Women's soccer was first introduced in Canada in 1922.
Soccer in Canada has often had to compete with ice hockey as a mainstream sport. In 1986, the Canadian Soccer Association designed a women's soccer program in preparation for the 1988 FIFA Women's Invitation Tournament in China. Which acted as a qualifier for the 1991 FIFA Women's World Cup which Canada failed to qualify for. Canada won the 1998 CONCACAF Women's Championship tournament. In the 1999 FIFA Women's World Cup, Canada played Japan in front off 23,000 people. In 2002 Canada lost in final of the Gold Cup to the U.S.
The senior women's national soccer team's best achievement is gaining a gold medal at the 2020 Olympics, defeating Sweden. The national team enjoys greater mainstream support than their male counterparts.
As of 2022[update], there are no professional or national women's soccer leagues in Canada. There are three regional pro-am leagues: League1 Ontario, Première ligue de soccer du Québec and League1 British Columbia.

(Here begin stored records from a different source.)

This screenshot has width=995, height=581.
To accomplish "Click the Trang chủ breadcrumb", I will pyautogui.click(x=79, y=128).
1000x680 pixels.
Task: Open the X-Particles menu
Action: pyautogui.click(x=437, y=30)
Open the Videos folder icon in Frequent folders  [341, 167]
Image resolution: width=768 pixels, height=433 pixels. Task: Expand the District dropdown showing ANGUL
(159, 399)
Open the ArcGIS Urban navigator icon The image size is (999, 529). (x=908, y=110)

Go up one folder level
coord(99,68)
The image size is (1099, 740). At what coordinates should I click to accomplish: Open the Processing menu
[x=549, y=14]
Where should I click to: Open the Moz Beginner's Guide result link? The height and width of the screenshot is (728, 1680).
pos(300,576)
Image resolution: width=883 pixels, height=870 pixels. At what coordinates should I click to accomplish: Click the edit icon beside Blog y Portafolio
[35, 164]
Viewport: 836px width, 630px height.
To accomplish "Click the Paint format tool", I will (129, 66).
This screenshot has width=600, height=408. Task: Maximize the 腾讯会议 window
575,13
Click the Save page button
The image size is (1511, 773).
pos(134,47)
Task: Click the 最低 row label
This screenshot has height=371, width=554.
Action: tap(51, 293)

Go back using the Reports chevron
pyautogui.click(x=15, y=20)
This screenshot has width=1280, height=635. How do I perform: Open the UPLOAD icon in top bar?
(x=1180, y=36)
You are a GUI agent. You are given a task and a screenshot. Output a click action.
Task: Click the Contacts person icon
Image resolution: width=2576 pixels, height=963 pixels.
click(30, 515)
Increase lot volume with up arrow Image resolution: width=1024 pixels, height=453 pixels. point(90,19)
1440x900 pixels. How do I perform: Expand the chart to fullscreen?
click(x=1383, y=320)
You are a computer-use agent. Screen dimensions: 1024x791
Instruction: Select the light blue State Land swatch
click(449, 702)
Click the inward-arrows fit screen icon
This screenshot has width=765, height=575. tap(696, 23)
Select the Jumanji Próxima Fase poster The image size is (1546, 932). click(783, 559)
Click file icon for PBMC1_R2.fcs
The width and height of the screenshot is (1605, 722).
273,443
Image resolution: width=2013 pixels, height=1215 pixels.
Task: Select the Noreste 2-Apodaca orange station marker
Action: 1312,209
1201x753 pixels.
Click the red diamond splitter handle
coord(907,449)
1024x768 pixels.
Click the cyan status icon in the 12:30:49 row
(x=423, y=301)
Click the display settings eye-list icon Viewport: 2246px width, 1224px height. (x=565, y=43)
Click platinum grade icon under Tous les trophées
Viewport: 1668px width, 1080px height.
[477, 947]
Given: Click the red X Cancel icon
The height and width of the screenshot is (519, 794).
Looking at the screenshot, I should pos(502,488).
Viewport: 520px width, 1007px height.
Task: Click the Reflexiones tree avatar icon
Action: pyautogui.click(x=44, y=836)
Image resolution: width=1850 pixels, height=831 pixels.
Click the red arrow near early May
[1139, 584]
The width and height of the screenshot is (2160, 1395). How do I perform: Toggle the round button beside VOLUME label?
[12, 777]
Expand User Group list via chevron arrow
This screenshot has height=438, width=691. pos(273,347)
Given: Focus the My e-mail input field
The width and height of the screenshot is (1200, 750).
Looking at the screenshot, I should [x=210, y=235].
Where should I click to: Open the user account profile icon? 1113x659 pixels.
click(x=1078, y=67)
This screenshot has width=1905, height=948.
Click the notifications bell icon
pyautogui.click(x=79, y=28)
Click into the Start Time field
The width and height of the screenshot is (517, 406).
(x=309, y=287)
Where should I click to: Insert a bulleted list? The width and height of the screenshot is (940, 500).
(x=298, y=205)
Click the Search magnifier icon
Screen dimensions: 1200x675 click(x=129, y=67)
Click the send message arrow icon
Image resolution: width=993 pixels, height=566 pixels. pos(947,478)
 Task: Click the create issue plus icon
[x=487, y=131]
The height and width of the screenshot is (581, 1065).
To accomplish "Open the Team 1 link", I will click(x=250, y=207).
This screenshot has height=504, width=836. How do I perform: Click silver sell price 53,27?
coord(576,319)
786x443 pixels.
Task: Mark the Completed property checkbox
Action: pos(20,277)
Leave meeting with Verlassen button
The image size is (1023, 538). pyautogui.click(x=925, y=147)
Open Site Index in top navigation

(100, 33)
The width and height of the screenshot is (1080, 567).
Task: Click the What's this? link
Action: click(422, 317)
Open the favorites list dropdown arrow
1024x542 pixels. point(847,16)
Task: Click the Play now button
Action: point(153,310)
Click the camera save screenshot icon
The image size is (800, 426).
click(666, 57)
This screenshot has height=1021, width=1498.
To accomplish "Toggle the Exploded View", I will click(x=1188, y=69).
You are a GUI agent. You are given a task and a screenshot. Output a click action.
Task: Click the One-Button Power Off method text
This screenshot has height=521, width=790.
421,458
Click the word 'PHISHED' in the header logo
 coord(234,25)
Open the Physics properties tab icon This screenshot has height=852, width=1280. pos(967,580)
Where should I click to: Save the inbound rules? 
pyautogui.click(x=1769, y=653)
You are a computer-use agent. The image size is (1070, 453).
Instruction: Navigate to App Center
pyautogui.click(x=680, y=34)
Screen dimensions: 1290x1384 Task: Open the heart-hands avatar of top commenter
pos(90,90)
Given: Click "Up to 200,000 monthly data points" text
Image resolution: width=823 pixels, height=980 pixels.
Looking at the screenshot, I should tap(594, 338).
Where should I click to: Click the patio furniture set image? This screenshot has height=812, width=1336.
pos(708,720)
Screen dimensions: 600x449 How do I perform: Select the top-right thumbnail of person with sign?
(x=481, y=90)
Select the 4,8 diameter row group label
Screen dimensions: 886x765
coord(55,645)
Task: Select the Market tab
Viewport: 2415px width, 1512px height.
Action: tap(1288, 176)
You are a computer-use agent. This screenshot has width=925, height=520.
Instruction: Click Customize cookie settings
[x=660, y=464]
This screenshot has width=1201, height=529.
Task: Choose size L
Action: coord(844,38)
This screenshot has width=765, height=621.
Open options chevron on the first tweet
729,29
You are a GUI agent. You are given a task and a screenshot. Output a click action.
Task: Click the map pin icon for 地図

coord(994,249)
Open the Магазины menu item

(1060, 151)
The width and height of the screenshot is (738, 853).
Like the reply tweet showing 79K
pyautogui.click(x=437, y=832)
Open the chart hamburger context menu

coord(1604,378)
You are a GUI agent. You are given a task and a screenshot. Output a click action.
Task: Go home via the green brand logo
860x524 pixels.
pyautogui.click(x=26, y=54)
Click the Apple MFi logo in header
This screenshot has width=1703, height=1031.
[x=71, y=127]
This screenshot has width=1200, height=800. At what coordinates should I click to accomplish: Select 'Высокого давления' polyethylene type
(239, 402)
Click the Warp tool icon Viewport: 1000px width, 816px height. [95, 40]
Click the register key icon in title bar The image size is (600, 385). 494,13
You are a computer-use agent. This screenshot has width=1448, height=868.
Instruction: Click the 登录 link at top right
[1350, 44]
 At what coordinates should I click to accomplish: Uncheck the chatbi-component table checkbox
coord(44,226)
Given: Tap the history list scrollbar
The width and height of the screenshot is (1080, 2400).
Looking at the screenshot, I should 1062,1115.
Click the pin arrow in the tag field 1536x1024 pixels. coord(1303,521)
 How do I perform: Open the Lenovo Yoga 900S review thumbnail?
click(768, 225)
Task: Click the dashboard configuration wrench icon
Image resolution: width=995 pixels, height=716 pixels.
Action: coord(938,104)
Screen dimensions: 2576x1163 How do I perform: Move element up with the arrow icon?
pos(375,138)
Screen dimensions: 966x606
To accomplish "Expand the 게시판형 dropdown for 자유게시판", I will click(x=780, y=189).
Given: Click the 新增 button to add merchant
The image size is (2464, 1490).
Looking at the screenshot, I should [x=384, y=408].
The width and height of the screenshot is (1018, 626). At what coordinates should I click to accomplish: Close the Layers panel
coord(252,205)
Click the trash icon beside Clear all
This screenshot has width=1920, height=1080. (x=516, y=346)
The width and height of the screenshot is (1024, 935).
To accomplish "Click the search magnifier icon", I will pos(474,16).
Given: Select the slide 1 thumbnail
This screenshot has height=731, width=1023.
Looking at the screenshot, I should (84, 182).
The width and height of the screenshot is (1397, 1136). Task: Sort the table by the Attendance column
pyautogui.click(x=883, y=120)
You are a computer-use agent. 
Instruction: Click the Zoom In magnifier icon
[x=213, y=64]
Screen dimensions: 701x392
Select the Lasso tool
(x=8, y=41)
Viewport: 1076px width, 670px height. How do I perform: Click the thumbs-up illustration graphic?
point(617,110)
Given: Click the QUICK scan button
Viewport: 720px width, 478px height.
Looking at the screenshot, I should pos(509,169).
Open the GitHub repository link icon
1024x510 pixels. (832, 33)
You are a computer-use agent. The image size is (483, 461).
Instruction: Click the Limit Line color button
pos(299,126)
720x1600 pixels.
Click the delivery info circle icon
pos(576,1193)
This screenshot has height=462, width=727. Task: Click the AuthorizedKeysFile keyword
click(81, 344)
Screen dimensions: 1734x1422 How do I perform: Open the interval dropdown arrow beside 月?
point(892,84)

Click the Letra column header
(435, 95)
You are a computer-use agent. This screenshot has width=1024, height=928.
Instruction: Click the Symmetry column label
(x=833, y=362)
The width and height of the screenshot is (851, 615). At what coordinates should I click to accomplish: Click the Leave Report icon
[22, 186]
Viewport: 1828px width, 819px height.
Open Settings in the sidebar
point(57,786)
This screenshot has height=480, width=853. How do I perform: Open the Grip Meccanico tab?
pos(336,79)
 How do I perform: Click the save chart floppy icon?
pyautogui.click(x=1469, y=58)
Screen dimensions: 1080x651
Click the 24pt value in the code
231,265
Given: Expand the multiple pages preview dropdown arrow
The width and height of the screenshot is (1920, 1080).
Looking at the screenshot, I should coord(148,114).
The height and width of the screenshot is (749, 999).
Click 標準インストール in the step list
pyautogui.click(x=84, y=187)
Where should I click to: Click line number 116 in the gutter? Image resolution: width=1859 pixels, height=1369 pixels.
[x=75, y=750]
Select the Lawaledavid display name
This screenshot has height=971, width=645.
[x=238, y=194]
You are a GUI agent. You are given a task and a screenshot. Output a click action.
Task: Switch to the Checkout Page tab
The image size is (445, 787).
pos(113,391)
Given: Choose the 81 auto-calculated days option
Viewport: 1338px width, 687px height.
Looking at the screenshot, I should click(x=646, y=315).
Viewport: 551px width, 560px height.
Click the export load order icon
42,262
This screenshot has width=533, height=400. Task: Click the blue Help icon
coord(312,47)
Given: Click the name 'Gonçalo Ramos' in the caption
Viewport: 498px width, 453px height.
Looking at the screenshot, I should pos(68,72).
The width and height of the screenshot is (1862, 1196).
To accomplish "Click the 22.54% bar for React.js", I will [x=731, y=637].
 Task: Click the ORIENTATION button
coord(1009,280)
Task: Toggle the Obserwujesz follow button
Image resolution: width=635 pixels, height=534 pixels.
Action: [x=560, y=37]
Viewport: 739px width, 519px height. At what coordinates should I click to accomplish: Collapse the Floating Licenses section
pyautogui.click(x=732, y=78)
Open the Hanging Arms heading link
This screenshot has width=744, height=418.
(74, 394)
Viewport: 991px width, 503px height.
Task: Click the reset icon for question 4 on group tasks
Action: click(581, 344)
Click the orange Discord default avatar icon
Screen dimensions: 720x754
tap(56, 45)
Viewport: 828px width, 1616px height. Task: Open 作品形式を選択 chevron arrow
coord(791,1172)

From 2013 to 2021, some Canadian national team players had their salaries partially paid by the CSA and other federal government athlete funding programs to play in the National Women's Soccer League in the United States. The exact proportion of salaries paid by the CSA was negotiated with NWSL teams. Unsubsidized Canadian players could also play in the league as part of the international quota while others play in Europe. Canadian players play in the NWSL although all franchises are located in the U.S.; no Canadian franchises play in this U.S.-based league. Financial remuneration varies in the NWSL; the four-month-long league is new as of 2013 and salaries for unsubsidized players are not high enough to support them without other outside income.